__Required action__: Transcribe exactly, and only, the lines running from the one that contains "Given: Check to" through the last line of the material. No pictures.

--- START ---

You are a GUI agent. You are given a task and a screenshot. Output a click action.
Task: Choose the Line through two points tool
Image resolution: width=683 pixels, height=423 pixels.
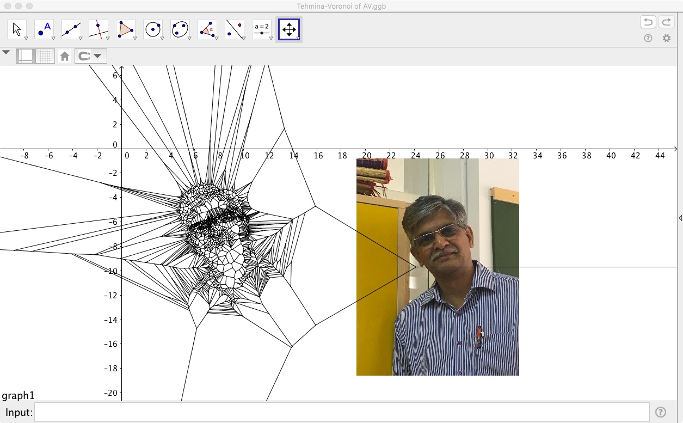pyautogui.click(x=71, y=29)
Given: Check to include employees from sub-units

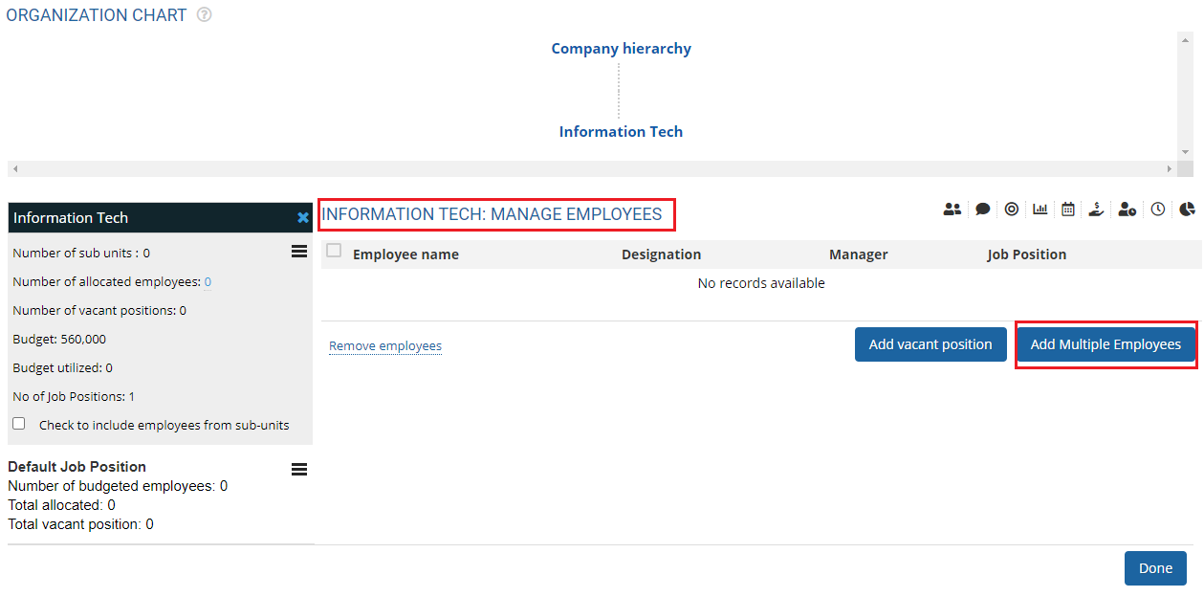Looking at the screenshot, I should pyautogui.click(x=18, y=422).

--- END ---

__Your solution__:
Given: Check to include employees from sub-units

Looking at the screenshot, I should pyautogui.click(x=18, y=422).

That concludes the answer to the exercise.